(Excerpts from a dataset)
☆ ☆ ☆ ☆

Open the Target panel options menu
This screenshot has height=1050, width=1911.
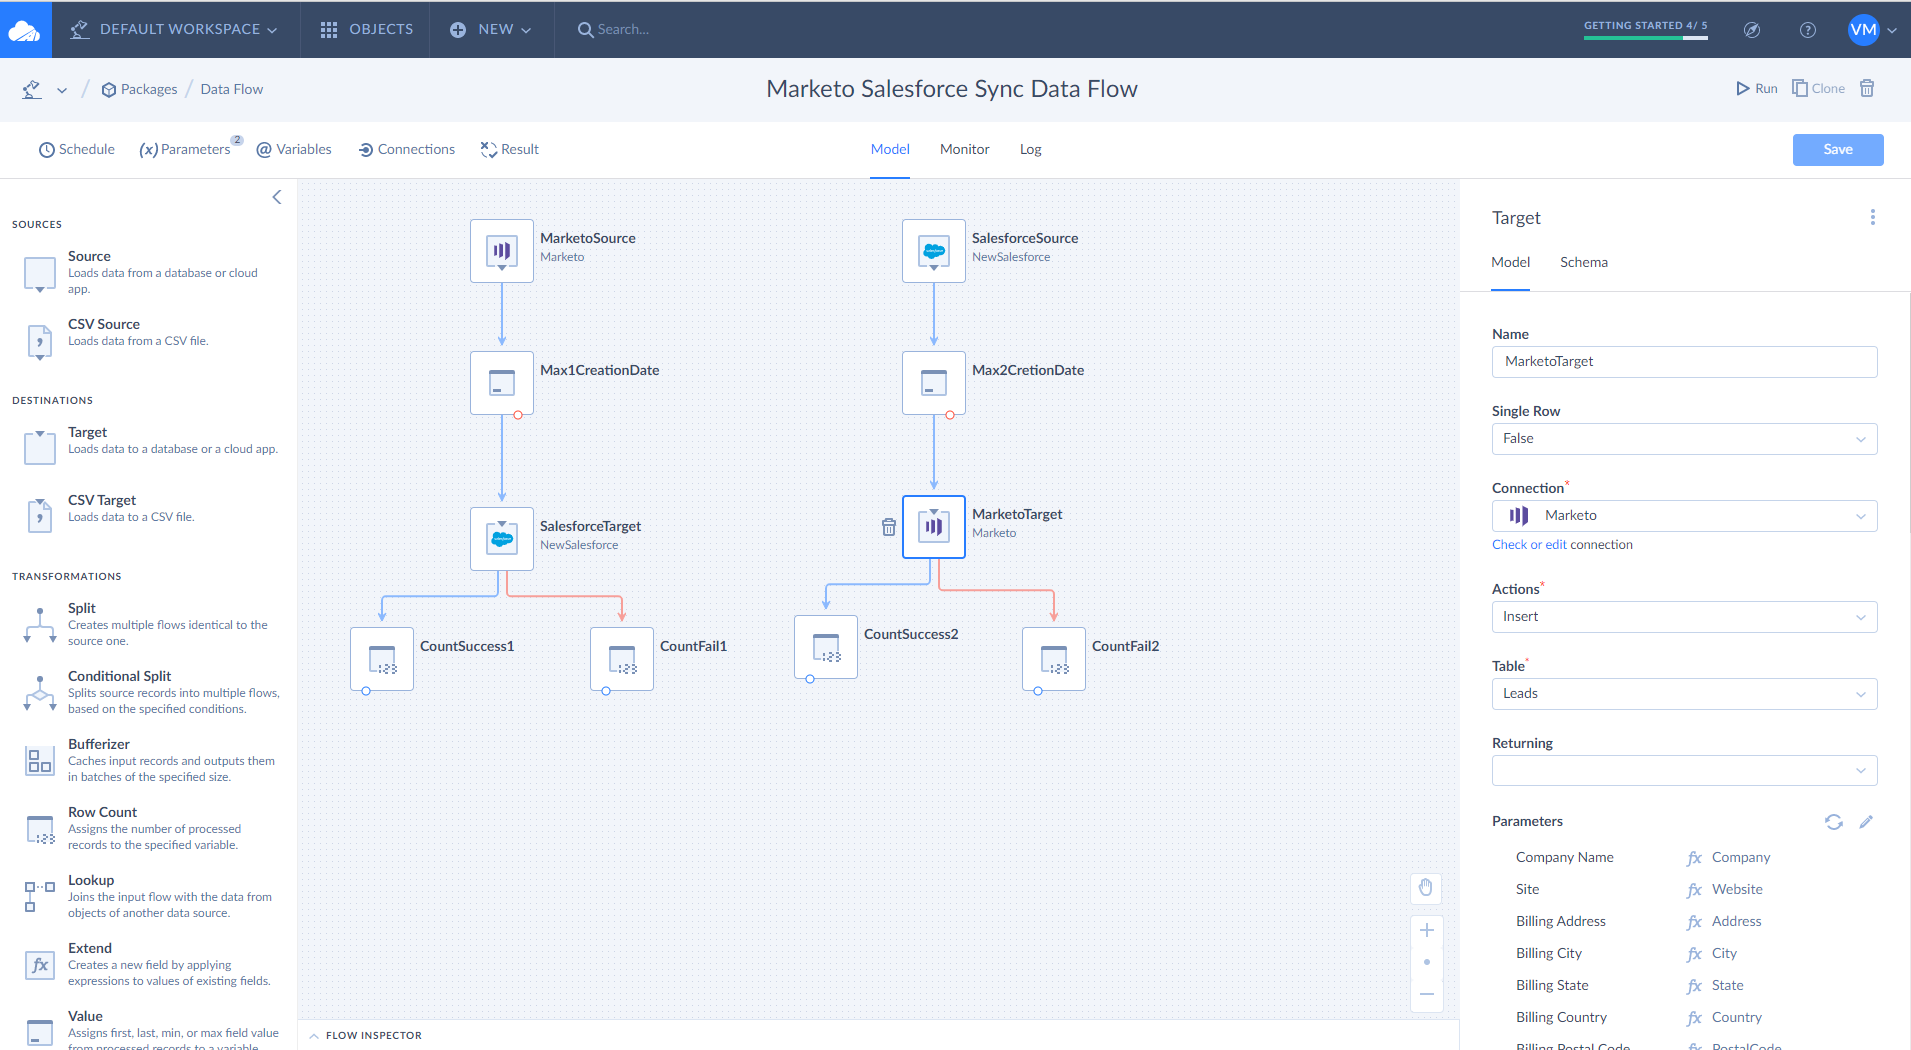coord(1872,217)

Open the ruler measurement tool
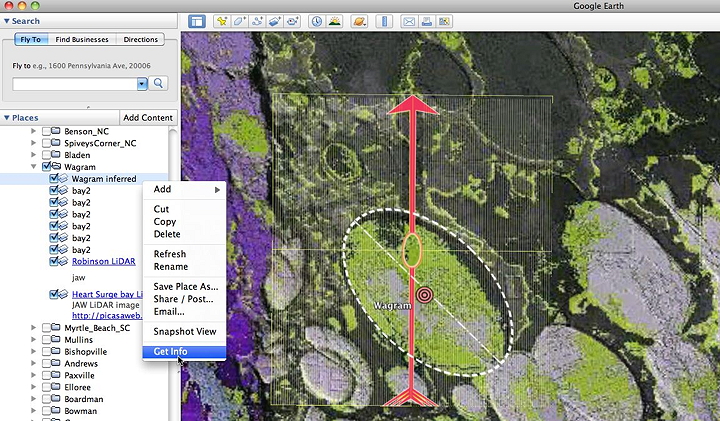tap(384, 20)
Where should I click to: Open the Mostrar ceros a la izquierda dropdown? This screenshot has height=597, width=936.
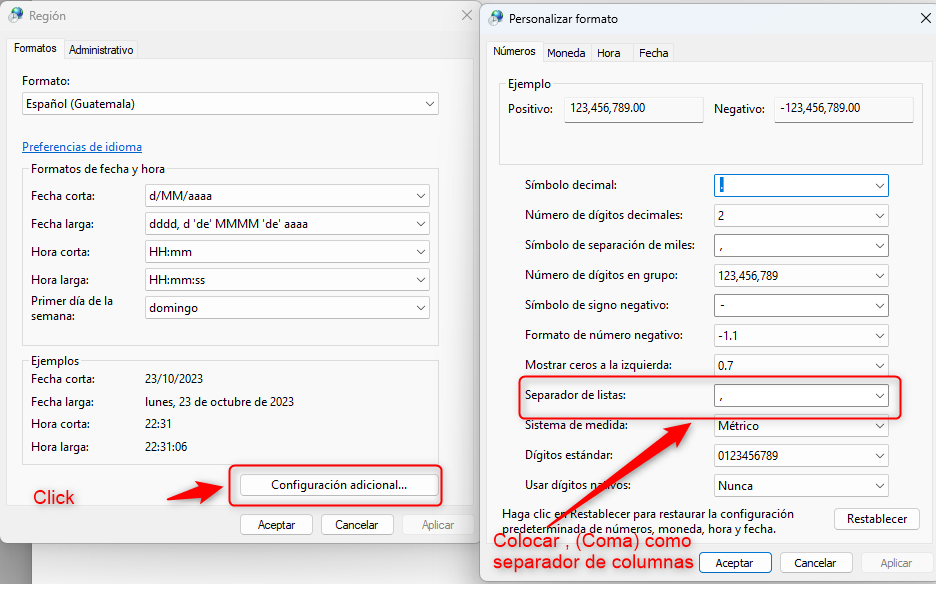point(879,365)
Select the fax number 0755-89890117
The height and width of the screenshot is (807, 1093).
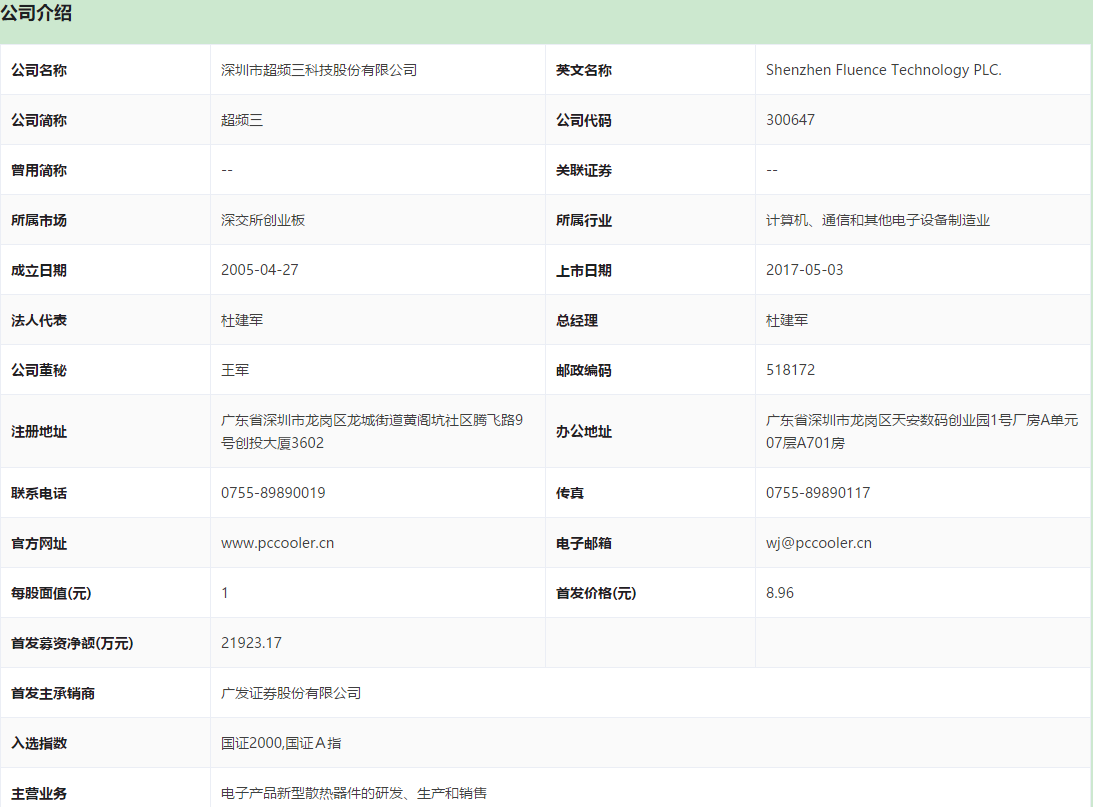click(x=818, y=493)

☆ ☆ ☆ ☆

• PROBLEM TO WORK ON: Could you please return the entries above exactly, minus the pictures?

• SOLUTION:
Open the Target panel options menu
This screenshot has height=1050, width=1911.
coord(1872,217)

Open the ruler measurement tool
tap(384, 20)
Where should I click to: Open the Mostrar ceros a la izquierda dropdown? This screenshot has height=597, width=936.
point(879,365)
Select the fax number 0755-89890117
The height and width of the screenshot is (807, 1093).
click(x=818, y=493)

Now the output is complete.